# Pot de retour



## kathy h (13 Juin 2009)

Bonjour

Puisque à peine revenue sur Macgé que j'avais déserté depuis au moins 2 ans je me suis fait effacer mes messages ( dans les piliers de bar) et bien j'ouvre un nouveau fil qui j'espère ne sera pas effacé également.

je pensais qu'en tant qu'ancienne "pilier de bar" j'avais posté au bon endroit.. 

Donc me voilà de retour et j'aimerais organiser avec mes anciens ( et les nouveaux qui en ont envie) un pot de retour ou un dîner de retour comme au bon vieux temps.

qui est partant ? 

Fab Fab ? macinside? bompi? daffyb?fredtravers? golf? lemmy?Stargaze? valoriel et tous les autres (ma mémoire flanche, c'est l'âge )
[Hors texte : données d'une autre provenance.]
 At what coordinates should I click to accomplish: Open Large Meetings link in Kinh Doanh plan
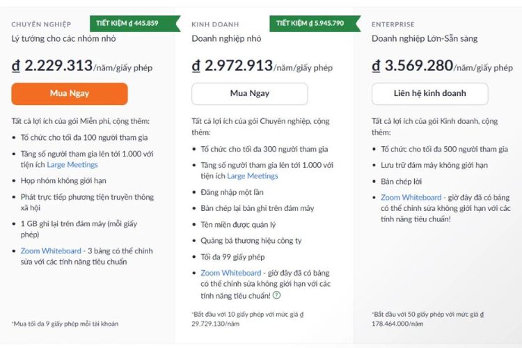point(253,176)
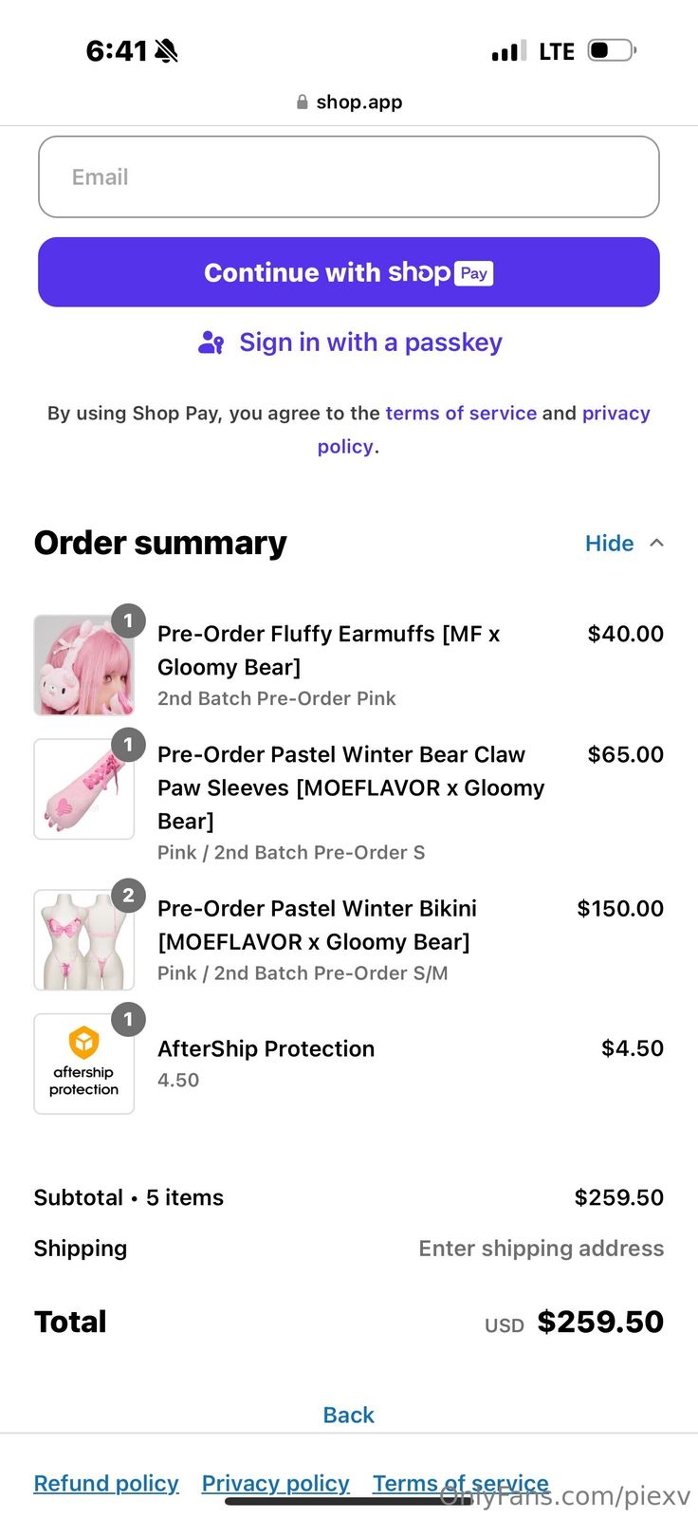This screenshot has height=1518, width=698.
Task: Open the Privacy policy footer link
Action: click(x=276, y=1483)
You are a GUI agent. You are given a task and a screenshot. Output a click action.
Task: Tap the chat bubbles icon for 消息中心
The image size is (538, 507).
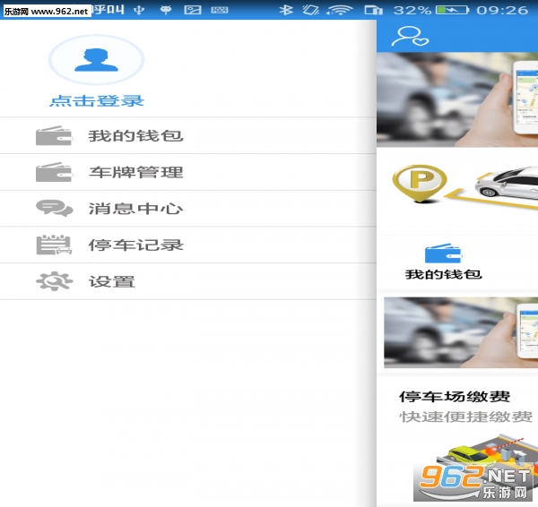pyautogui.click(x=54, y=209)
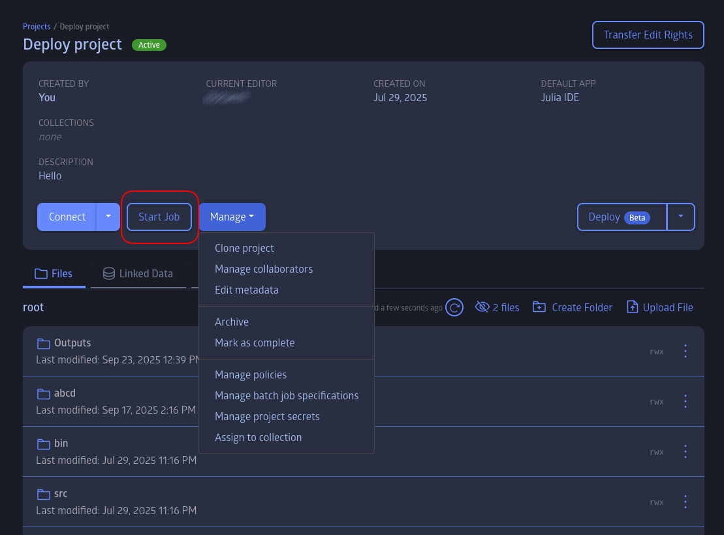Click the Start Job button
724x535 pixels.
click(x=159, y=217)
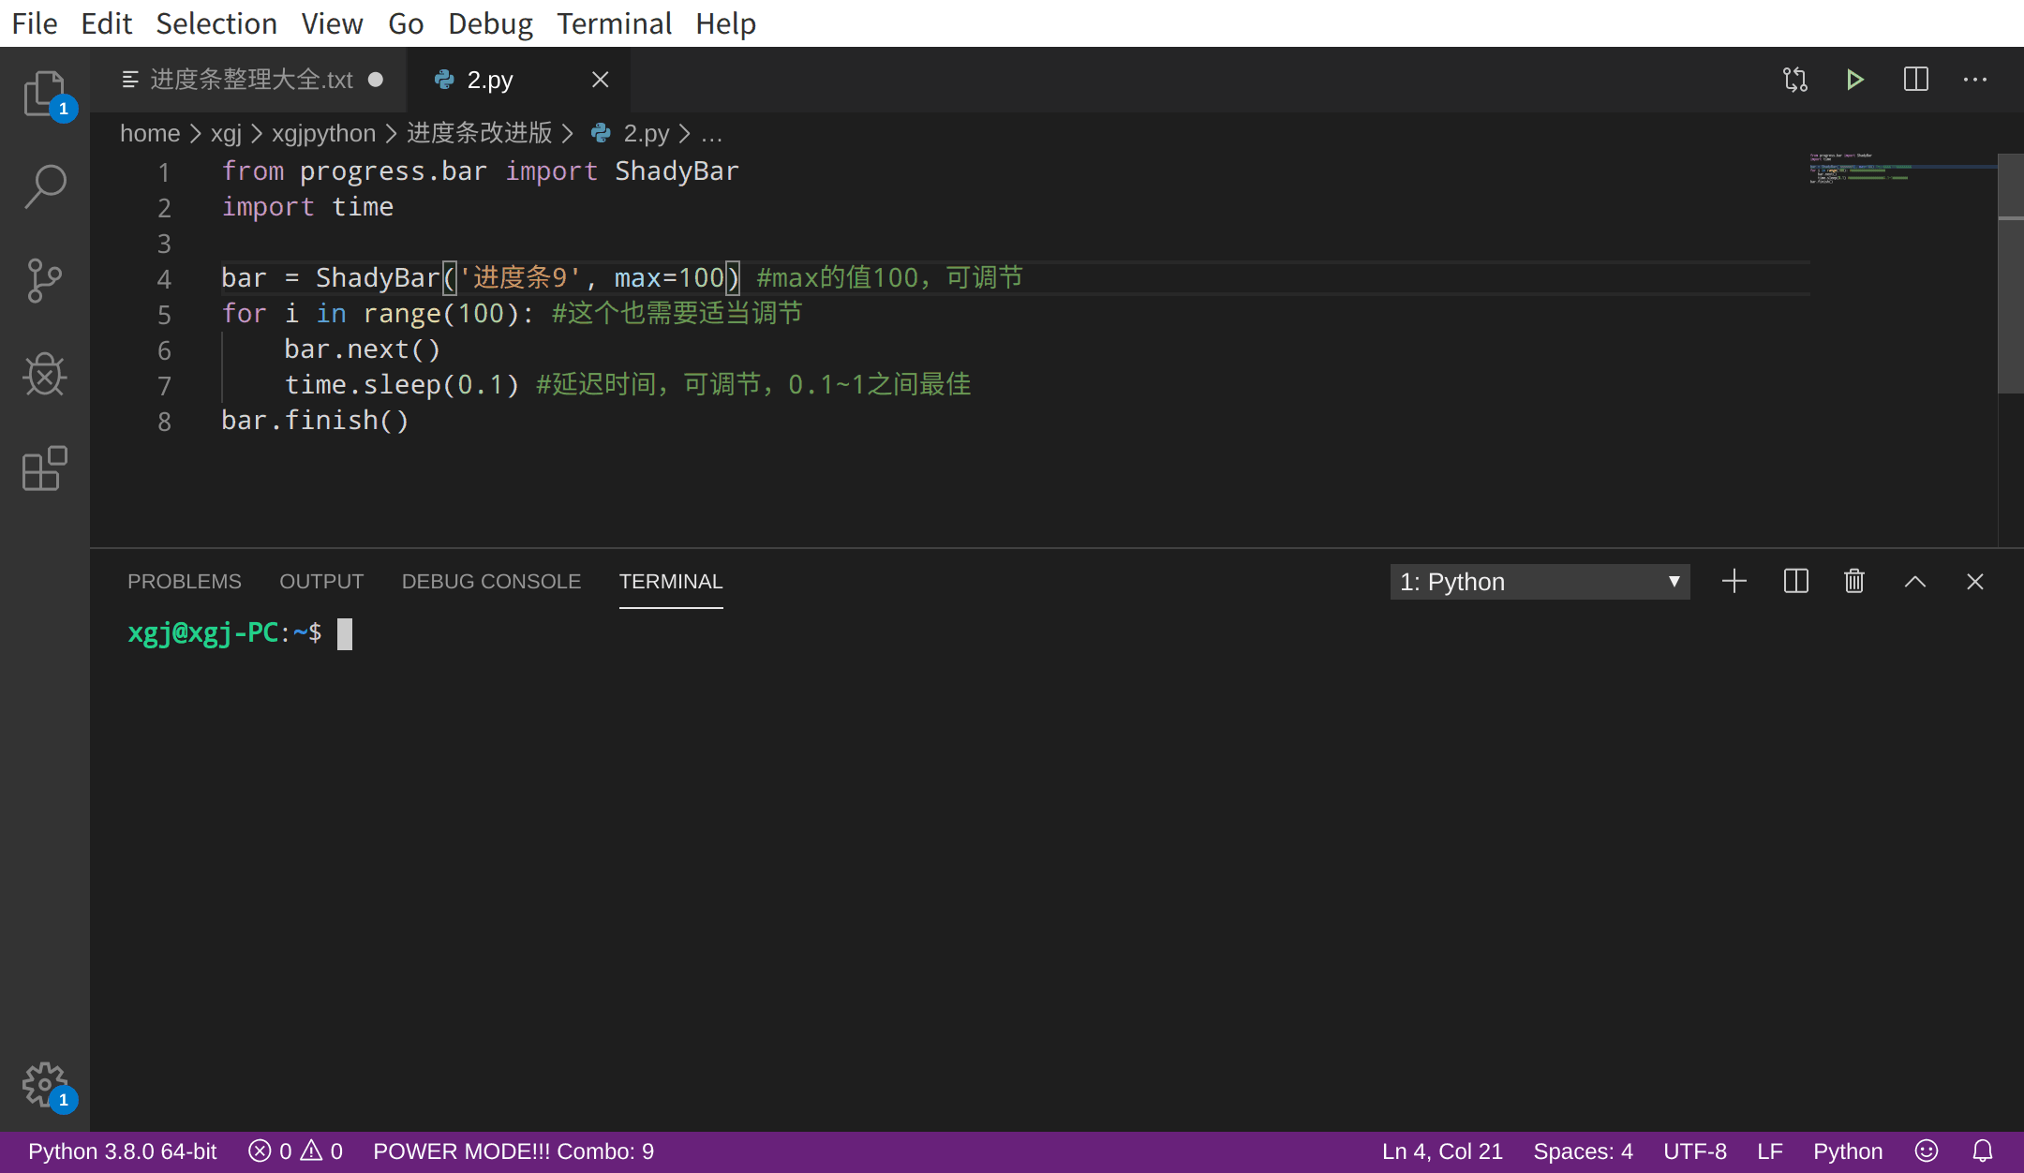Screen dimensions: 2024x1173
Task: Switch to the OUTPUT tab
Action: (320, 581)
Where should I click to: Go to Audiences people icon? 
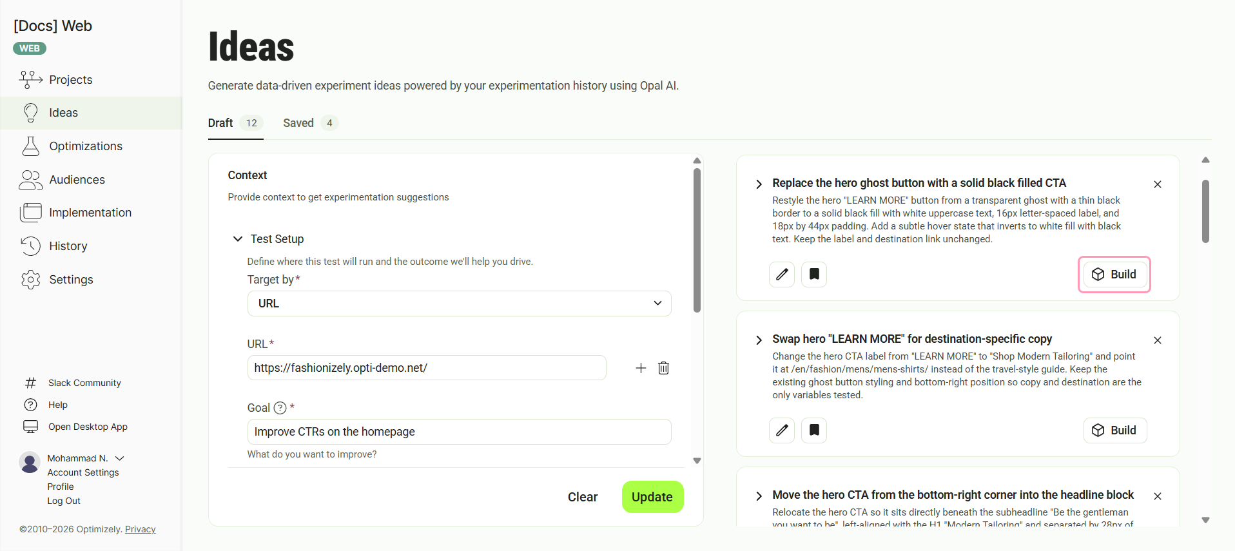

En attendant un pot réel et bien je vous offre un pot virtuel ici même,  alors à la vôtre les amis, le bar est ouvert 

Alors qui est encore en vie ? je pose cette question car j'ai vraiment failli perdre la mienne et ça fait du bien d'être encore vivante


----------



## Anonyme (13 Juin 2009)

Rebienvenue mais il est un peu tôt pour boire un pot alors je t'offre ceci :







Amicalement


----------



## pascalformac (13 Juin 2009)

@ Corentin

tss... influencé par des beuveries anciennes?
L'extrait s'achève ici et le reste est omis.